CASTELLÓ. Hay artistas que no necesitan presentación, pero sí una escucha atenta cada vez que regresan. Luz Casal vuelve este domingo al Auditori i Palau de Congressos de Castelló con una nueva gira bajo el brazo y un disco, 'Me voy a permitir', que confirma que lo suyo nunca ha sido acomodarse. La crítica coincide en apuntar que este álbum es el más "ecléctico" y el más "inclasificable" de su carrera, que ya es decir de una artista que siempre ha cogido el camino que ha querido. En un tiempo dominado por la inmediatez del streaming, la gallega sigue apostando por el álbum como un espacio de expresión íntimo, casi como un diario sonoro donde conviven estilos, emociones y etapas.
Luz Casal es dueña de una trayectoria marcada por la evolución constante, ha transitado del rock a la chanson, del bolero al pop, siempre fiel a una identidad artística que rehúye etiquetas. La última parada de este viaje se nutre de los diez temas del disco que conocerán de primera mano sus seguidores castellonenses en un concierto en el que sonarán, como ella mismo nos explica, las canciones que marcaron una página en la historia musical de este país y que a día de hoy le siguen reclamando. Luz, lejos de instalarse en la nostalgia, sigue explorando sonidos y emociones con la misma inquietud que al principio y nos invita a comprobar, desde la butaca del Auditori, que su voz y su mirada continúan plenamente vigentes.
-Luz, vienes a Castellón a presentar tus canciones. Jugando con el título del disco, por permitir, te has permitido hasta grabar uno, ahora que casi nadie se atreve...
-Sigue siendo necesario para mí hacer álbumes de canciones. Grabar un disco me permite mostrar diferentes aspectos de mi misma, del interés que me haya despertado una determinada canción o de encontrar una sonoridad nueva que hasta ese momento no había cantado, entre otras cosas. Es una especie de diario.
-¿Hay espacio en esta gira para volver a interpretar esos temas que el público te seguimos pidiendo? ¿Escucharemos en Castellón tus clásicos?
-Sin ninguna duda que sonarán las canciones clásicas de mi repertorio.
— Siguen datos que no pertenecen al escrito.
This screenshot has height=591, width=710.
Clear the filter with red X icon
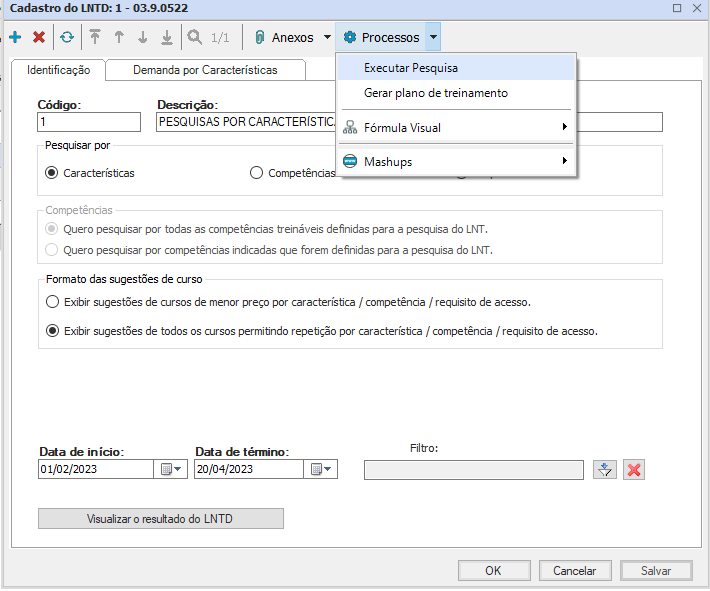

Considero un regalo tener determinados temas que sé que cada noche el público las desea escuchar.
-¿Qué te da la música en directo para tener ganas y fuerzas de volver a la carretera con una gira, tú que ya has estado una y mil veces en todos los escenarios?
-La ilusión de compartir con la gente todas las canciones que he ido haciendo y el poder enseñar al público las últimas que he grabado son dos buenas razones para seguir subiéndome a un escenario. Es duro y cansado todo lo que hay alrededor de un concierto pero…

Foto: Javier Biosca
-¿Hay alguna canción o álbum que marcó un antes y un después en tu carrera, Luz?
-El haber hecho las dos canciones de la película de Pedro Almodóvar provocó que mucha, mucha, mucha gente viera en mí una cantante con otras posibilidades que las que habían descubierto en mis cinco álbumes anteriores.
-Te decía antes que pocos artistas se arriesgan a grabar álbumes en estudio tras el cambio en la industria que ha supuesto la escucha de música en streaming. ¿Es tu disco una forma de reivindicar cómo se hacía y se vivía la música antes?
-No es un acto de reivindicación, no lo veo así. Simplemente considero que la persona que escucha un álbum mío puede llegar a experimentar y reaccionar de maneras distintas ante unas canciones, y eso es porque mis temas navegan en estilos diferentes.
-La crítica coincide en definir 'Me voy a permitir' como el trabajo más inclasificable de tu carrera ¿Es una manera de decir que sigues siendo una rebelde? Porque lo de acomodarse no ha ido contigo nunca...
-Acomodarse es languidecer. Mi carácter me impide, en la música y en la vida, aceptar la rutina como única posibilidad.
-Una curiosidad, ¿qué papel juega la música en tu día a día fuera de los escenarios?
-Es un alimento imprescindible en mi día a día desde que me acuerdo, desde siempre.